TECHKNOW: Esther Dyson's update - Not long ago, I was on a flight that was delayed. The purser assured all passengers who would miss connecting flights that they would be rebooked and that a gate agent would meet us when we arrived with new itineraries.

by ESTHER DYSON who chairs Icann, the committee assigning net namesworldwide. E-mail: edyson@edventure.com
Last Updated: 31 Aug 2010

Not long ago, I was on a flight that was delayed. The purser assured all passengers who would miss connecting flights that they would be rebooked and that a gate agent would meet us when we arrived with new itineraries.

Except me. I was a guest of the airline, so they made special arrangements.

Someone rebooked me, and they telexed the new details directly to the cockpit while we were still flying. Only one problem: the new booking was wrong. This anecdote illustrates two fundamental principles: one about data processing and one about business. Data processing consists of defining real-world processes and objects, representing them in a computer, and figuring out how to automate them. Businesses can gain a competitive advantage if they handle things routinely, accurately and efficiently, rather than as time-consuming exceptions.
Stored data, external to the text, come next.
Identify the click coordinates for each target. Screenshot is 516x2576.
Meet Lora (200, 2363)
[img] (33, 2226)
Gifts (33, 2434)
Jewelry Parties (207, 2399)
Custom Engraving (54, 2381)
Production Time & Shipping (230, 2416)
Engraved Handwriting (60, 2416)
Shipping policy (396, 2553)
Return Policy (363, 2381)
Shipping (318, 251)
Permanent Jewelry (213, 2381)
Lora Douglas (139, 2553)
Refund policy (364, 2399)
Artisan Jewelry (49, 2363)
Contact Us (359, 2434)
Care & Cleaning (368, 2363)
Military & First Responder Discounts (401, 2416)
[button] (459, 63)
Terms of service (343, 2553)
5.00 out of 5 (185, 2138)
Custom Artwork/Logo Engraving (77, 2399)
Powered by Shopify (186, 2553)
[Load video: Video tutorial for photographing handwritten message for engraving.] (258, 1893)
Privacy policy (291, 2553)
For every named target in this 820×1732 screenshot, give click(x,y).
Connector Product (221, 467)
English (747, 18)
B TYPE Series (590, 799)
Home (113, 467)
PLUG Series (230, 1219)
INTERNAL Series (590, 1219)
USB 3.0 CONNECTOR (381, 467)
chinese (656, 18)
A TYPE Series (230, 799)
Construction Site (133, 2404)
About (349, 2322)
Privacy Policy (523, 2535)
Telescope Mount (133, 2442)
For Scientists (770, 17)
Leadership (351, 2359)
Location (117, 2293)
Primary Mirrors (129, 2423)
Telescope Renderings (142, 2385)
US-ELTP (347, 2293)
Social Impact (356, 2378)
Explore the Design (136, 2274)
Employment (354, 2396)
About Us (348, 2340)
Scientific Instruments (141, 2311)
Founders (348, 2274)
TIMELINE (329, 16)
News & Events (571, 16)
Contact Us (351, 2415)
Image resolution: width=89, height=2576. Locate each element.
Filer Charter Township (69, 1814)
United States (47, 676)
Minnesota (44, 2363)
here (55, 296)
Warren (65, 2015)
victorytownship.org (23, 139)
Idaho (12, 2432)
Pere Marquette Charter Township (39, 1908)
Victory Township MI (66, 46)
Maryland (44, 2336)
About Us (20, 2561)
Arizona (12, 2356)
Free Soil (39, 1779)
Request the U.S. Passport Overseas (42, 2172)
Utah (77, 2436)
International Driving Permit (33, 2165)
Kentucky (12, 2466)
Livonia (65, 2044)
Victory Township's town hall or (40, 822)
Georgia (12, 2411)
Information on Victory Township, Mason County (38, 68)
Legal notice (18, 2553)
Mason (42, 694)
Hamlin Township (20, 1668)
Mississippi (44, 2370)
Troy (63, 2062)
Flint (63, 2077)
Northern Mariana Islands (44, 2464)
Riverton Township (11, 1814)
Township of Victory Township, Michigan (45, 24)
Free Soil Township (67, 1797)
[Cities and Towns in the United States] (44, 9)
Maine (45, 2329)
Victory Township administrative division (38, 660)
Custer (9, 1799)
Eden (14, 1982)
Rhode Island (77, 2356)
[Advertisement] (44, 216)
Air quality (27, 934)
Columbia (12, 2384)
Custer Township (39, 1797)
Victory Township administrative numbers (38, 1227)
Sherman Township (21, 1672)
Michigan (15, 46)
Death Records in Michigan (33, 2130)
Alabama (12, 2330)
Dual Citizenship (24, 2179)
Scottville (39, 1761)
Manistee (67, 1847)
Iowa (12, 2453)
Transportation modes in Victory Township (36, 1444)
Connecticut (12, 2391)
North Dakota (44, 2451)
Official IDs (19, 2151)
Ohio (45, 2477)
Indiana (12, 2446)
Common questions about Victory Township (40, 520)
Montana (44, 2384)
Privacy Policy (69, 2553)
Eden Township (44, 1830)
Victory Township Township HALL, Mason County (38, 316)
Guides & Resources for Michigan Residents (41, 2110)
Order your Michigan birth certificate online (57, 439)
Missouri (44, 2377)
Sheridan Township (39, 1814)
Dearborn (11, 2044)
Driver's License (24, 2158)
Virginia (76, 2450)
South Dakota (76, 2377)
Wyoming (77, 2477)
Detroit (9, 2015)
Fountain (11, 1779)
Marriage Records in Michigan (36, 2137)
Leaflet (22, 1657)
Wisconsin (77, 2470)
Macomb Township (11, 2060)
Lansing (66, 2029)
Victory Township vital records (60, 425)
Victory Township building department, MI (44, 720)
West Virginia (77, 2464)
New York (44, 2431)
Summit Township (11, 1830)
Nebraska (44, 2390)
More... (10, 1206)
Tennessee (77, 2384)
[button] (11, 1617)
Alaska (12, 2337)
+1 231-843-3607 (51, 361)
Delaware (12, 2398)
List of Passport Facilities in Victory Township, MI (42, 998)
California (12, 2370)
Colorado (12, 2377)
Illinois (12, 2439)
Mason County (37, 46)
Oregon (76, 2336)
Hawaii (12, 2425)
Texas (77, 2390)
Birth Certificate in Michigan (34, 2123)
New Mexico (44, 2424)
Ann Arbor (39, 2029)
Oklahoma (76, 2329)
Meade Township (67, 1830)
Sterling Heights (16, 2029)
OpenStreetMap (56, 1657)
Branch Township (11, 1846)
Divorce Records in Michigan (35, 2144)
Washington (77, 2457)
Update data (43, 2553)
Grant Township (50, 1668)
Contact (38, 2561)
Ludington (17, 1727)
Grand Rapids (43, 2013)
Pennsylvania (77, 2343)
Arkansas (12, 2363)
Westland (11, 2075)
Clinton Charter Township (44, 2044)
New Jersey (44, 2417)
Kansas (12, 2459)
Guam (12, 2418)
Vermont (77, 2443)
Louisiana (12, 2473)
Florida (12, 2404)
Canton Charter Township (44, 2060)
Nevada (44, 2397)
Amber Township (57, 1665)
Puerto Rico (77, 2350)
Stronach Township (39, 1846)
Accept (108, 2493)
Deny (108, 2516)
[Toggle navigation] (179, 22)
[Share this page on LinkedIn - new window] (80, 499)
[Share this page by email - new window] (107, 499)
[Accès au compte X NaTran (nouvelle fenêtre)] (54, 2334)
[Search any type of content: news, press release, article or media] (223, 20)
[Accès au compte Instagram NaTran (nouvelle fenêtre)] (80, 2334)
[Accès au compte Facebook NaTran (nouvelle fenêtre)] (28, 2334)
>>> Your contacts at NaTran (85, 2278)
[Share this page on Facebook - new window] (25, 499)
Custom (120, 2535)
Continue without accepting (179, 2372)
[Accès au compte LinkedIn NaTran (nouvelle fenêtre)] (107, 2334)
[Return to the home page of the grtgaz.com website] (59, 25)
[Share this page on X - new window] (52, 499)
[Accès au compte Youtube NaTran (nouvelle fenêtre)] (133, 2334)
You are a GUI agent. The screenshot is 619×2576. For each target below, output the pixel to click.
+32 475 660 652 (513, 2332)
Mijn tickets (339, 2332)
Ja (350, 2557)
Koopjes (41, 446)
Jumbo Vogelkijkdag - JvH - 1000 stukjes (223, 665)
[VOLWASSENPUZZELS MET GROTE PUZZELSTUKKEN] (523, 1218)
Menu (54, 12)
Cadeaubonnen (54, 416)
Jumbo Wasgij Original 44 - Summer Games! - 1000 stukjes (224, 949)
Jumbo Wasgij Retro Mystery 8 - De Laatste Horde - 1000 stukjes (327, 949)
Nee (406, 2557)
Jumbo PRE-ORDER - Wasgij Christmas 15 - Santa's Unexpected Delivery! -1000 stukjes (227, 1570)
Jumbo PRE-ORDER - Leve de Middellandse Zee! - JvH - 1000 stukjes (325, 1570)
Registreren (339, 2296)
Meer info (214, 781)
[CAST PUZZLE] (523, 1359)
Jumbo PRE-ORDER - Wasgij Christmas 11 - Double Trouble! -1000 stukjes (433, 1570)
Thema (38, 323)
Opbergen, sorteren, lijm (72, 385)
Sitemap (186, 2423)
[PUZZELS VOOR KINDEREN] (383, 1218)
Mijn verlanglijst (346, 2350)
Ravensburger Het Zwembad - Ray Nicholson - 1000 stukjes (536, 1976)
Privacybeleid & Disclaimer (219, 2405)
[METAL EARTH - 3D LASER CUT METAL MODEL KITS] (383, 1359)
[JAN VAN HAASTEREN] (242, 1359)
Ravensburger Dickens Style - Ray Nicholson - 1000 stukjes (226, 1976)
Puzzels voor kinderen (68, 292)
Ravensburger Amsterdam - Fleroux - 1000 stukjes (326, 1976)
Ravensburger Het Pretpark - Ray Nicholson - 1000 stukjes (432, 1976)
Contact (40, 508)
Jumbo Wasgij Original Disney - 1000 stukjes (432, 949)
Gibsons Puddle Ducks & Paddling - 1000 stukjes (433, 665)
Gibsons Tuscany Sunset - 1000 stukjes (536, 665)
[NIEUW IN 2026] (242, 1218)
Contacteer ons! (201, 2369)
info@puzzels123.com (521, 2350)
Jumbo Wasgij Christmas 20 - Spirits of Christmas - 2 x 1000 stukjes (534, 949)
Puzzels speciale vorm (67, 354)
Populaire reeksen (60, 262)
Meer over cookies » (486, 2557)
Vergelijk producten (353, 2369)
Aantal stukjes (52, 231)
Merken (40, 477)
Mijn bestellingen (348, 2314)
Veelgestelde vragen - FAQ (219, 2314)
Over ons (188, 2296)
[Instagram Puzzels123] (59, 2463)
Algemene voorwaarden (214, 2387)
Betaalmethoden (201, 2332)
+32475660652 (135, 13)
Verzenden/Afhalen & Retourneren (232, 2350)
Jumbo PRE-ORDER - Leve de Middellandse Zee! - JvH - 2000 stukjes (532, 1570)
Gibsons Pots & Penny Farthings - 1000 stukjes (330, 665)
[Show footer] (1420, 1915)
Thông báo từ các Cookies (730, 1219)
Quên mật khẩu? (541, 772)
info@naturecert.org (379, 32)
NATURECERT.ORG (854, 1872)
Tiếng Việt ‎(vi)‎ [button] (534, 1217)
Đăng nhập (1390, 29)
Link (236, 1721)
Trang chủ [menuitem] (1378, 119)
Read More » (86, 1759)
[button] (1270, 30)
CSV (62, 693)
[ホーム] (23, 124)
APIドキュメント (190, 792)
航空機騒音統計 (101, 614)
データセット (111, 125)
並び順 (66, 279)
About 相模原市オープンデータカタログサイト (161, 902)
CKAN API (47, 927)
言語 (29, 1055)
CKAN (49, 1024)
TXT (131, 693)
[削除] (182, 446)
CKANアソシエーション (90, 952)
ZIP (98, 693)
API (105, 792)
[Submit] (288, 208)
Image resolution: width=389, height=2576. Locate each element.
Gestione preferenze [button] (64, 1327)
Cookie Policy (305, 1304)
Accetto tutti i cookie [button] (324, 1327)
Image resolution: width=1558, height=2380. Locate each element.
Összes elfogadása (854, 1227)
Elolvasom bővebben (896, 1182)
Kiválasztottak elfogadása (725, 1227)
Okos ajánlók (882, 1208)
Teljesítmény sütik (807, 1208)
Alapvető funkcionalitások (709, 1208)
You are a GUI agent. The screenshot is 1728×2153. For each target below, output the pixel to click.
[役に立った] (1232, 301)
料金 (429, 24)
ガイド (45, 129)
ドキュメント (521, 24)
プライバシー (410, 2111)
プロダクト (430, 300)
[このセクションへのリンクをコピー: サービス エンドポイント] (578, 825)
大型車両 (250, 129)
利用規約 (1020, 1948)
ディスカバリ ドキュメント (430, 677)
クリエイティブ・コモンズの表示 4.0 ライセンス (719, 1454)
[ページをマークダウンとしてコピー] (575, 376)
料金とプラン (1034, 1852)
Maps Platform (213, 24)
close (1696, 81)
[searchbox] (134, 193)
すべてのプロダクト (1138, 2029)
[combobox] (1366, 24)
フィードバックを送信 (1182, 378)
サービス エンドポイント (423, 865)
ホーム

Customers want to be treated as individuals, with individual needs and characteristics, but they do not want to be treated as exceptions. People want to know that you know how to handle their problems. Once companies have figured out how to solve a new problem routinely, they devote resources to it to develop these procedures. Doing anything out of the ordinary takes management time and attention. Do it routinely and it becomes less expensive and less error-prone. That routine extra care is what distinguishes FedEx, amazon.com, Nordstrom or The Four Seasons from their lesser-known competitors.

But, of course, occasionally real exceptions occur - non-routine problems that cannot be predicted. The computer world is beginning to pay attention to this issue of 'exception-handling' and it is fast becoming the best way for a company to differentiate itself in a world where everything that can be automated has been, and where good ideas can be copied overnight. In short, business has handled most of the routine stuff - now it's time to get busy handling the real problems, the ones where the procedures can't be defined in advance.

A new software product, Groove (www.groove.net) - developed by Ray Ozzie, the creator of Lotus Notes - is designed to handle non-routine activities by letting small teams of people work together. It creates a virtual workspace where they can share the data and applications they are already using, and communicate by e-mail, voice and file-sharing. Groove acknowledges that unexpected things happen and that you need a way for people to communicate to solve them. At the same time, you need to manage the process seamlessly, with good security among the participants, a record of the communications, and easy access to other systems that hold relevant data.

Although Groove is positioned as a 'peer-to-peer' tool, with all the attendant buzzwords, it is really a tool for handling exceptions. It works as a complement to traditional, routine applications. Once the problem is resolved, it keeps all the ad hoc records together, so they can be referred back to. Could Groove have solved my flight problem? In theory, yes, because I could immediately have pointed out that they had missed the last segment of my original booking. But, in practice, exceptional performance still depends on exceptional people. Give those people the best tools, and then you have a winner.